Proceedings Before Federal Grand Jury for Dist. of Nevada, In re

Decision Date23 April 1981
Docket NumberNo. 79-4276,79-4276
PartiesIn re PROCEEDINGS BEFORE the FEDERAL GRAND JURY FOR the DISTRICT OF NEVADA. UNITED STATES of America, Plaintiff-Appellee, v. Joseph CONFORTE and Sally Conforte, Defendants-Appellants.
CourtU.S. Court of Appeals — Ninth Circuit

Stanley H. Brown, Reno, Nev., on brief; Harvey D. Tack, Hochman, Salkin & DeRoy, Beverly Hills, Cal., argued, for defendants-appellants.

Gilbert E. Andrews, Dept. of Justice, Washington, D.C., on brief; William A. Whitledge, Atty., Dept. of Justice, Washington, D.C., argued, for plaintiff-appellee.

On Appeal from the United States District Court for the District of Nevada.

Before WALLACE and POOLE, Circuit Judges, and SMITH, * District Judge.

POOLE, Circuit Judge:

Joseph and Sally Conforte appeal an order of the United States District Court for the District of Nevada permitting disclosure to the Internal Revenue Service of evidence produced before a federal grand jury during its investigation of them.

On April 5, 1977, a federal grand jury returned a ten-count indictment against the Confortes. The indictment charged that they had attempted to evade payment of federal withholding taxes by misrepresenting the amount of the wages paid to some employees and by failing to file employer's quarterly federal tax returns. Each was convicted on four counts; their convictions were upheld on appeal to this court. United States v. Conforte, 624 F.2d 869 (9th Cir. 1980).

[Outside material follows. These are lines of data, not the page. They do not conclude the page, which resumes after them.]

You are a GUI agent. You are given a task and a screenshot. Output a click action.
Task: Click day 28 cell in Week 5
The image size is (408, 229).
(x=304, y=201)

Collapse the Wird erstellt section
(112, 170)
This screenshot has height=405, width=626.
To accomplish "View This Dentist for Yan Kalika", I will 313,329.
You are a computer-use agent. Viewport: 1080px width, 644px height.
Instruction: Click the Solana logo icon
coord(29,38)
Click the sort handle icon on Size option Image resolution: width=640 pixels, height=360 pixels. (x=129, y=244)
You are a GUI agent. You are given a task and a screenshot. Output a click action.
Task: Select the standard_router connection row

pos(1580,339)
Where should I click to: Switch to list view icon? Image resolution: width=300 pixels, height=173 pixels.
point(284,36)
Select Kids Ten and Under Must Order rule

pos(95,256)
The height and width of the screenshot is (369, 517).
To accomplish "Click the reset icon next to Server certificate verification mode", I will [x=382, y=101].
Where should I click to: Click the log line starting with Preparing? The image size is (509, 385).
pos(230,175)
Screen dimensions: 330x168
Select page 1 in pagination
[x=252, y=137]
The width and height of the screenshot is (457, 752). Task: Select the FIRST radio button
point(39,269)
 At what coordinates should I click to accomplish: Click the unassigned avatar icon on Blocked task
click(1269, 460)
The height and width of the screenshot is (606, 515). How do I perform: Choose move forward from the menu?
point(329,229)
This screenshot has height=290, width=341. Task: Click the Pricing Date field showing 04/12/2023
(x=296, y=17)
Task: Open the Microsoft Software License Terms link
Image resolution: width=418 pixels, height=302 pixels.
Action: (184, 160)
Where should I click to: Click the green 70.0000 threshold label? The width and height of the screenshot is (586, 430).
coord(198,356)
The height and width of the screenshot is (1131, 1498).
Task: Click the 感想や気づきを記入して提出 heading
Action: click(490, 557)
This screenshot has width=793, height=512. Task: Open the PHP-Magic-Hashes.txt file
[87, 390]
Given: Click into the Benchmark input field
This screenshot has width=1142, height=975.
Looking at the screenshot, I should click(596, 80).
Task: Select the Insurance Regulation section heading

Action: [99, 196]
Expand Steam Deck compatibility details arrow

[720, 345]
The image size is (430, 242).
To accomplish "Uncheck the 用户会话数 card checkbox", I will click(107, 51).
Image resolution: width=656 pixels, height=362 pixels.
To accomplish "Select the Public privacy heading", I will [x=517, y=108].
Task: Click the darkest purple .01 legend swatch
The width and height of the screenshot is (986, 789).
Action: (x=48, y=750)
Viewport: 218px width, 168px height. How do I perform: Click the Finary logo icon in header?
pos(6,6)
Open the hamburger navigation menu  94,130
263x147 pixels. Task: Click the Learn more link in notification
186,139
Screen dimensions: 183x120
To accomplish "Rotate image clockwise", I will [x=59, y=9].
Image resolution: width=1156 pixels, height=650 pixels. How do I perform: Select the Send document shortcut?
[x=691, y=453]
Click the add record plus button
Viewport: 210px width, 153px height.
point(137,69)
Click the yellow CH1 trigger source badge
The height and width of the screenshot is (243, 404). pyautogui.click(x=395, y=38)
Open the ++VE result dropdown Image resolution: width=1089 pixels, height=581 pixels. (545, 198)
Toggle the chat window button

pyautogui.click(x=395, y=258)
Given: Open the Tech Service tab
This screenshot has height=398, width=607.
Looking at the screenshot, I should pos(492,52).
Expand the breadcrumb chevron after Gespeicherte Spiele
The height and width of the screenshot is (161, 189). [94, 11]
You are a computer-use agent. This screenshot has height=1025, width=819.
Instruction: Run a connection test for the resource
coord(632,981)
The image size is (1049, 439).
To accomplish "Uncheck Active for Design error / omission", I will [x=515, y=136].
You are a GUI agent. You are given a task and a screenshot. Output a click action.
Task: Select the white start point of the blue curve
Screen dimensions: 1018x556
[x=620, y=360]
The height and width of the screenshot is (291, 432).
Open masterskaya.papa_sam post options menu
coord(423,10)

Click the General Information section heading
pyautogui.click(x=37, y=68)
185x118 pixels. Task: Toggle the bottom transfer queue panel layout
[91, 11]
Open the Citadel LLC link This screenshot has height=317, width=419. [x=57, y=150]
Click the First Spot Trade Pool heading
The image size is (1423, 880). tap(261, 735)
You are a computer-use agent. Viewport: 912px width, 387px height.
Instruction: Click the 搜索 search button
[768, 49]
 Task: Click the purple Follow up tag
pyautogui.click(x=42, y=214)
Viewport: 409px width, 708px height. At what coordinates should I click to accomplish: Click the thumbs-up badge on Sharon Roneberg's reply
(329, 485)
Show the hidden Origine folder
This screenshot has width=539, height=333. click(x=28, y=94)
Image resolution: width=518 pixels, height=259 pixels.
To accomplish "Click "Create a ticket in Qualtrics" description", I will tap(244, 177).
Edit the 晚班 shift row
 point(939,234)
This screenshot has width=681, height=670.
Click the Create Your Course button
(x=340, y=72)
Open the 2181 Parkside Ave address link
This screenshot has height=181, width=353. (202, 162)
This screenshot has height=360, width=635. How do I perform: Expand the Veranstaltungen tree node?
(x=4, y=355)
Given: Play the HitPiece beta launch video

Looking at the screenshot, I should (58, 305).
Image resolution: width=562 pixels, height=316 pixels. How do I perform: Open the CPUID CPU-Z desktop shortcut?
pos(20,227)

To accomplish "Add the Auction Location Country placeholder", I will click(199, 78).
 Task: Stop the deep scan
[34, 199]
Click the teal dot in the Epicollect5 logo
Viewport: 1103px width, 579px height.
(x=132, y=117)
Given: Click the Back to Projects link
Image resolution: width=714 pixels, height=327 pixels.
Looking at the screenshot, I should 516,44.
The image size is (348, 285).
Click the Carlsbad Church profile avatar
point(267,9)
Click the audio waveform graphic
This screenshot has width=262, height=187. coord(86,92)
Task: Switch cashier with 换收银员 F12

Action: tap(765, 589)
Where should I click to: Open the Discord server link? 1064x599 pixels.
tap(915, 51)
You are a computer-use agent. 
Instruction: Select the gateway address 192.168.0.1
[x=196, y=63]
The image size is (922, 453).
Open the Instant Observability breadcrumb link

On March 21, 1979, the United States Attorney for the District of Nevada filed an ex parte motion in the district court requesting disclosure to the Internal Revenue Service of the evidence produced before the grand jury that indicted the Confortes. In an order entered that day, the district court directed that "all transcripts of all witnesses and all documents, records and exhibits" that were submitted to the grand jury "be made available and disclosed to the Internal Revenue Service and its attorneys for use, including disclosure for discovery purposes and in conjunction with any Court proceeding, in connection with pending civil litigation before the United States Tax Court, ... collecting civil tax liabilities, and in making any additional civil determinations where required by law."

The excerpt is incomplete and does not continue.